(SELECTED PASSAGE Opens)

Hi Galaxy Community,
I’m analyzing Cut&Run data for a transcription factor with the following setup:
- Multiple time points with replicates
- IgG control processed identically as a BAM file as control for macs2
- Libraries have excellent quality (0.7% duplication rate before peak calling)
- Using MACS2 callpeak with BAMPE format and hg38 reference
- Current filtering: Using samtools filter with less than 120bp size cutoff for TF analysis as per CUT&RUNTools: a flexible pipeline for CUT&RUN processing and footprint analysis | Genome Biology | Full Text
- Also filtering for
“filters”: [
{
“id”: “1”,
“isProperPair”: “true”,
“mapQuality”: “>=30”,
“reference”: “!chrM”
}
]
Main Issues:
- Very low peak counts: Only 11-16 peaks per sample (expecting more)
- No motifs found: MEME-ChIP returns no significant motifs
- Also seeing low alignment percentage of about 50 - 70 across samples after bowtie2
- High duplicate reads in both sample and control - 40 to 50 per cent before and after alignment. I performed dedup but many CUTRUN analysis methods mention to retain duplicates.
Questions:
- Should I remove the <120bp size filter for Cut&Run peak calling?
- Are there better motif discovery tools than MEME-ChIP for novel TF targets with few peaks?
- Could MACS2 parameters be too stringent? Should I try
--broad
mode? - Is hg38 vs hg19 reference choice affecting peak detection?
- Any Cut&Run-specific Galaxy workflows recommended for low-abundance TFs?

(SELECTED PASSAGE Closes)

WHAT IS EXPECTED. Can you copy the Cut&Run forum post from "- No motifs" to "affecting peak detection?" word for word? Rely on the Cut&Run forum post alone.

(RECORD EXTRACTS Opens)

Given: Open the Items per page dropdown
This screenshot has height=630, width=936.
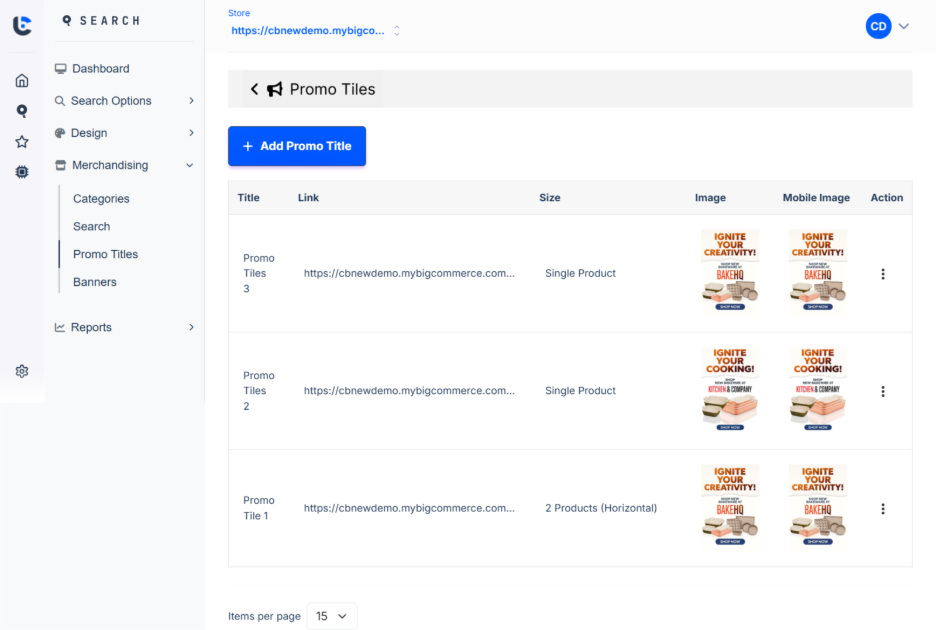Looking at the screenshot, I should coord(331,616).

(RECORD EXTRACTS Closes)
(RECORD EXTRACTS Opens)

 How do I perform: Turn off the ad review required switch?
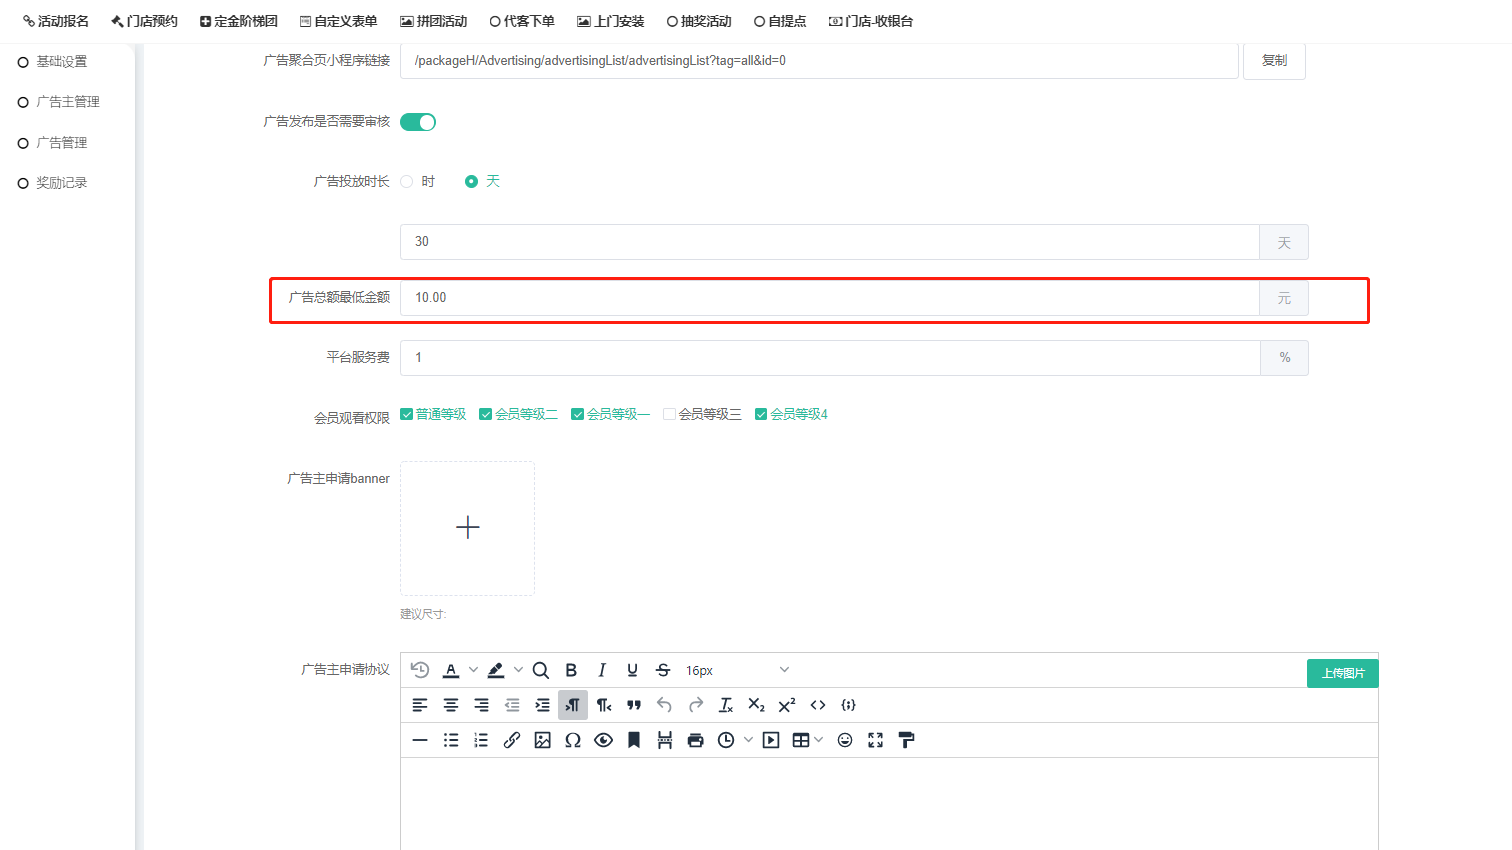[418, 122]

(RECORD EXTRACTS Closes)

REPLY TO THE TASK.
- No motifs found: MEME-ChIP returns no significant motifs
- Also seeing low alignment percentage of about 50 - 70 across samples after bowtie2
- High duplicate reads in both sample and control - 40 to 50 per cent before and after alignment. I performed dedup but many CUTRUN analysis methods mention to retain duplicates.
Questions:
- Should I remove the <120bp size filter for Cut&Run peak calling?
- Are there better motif discovery tools than MEME-ChIP for novel TF targets with few peaks?
- Could MACS2 parameters be too stringent? Should I try
--broad
mode? - Is hg38 vs hg19 reference choice affecting peak detection?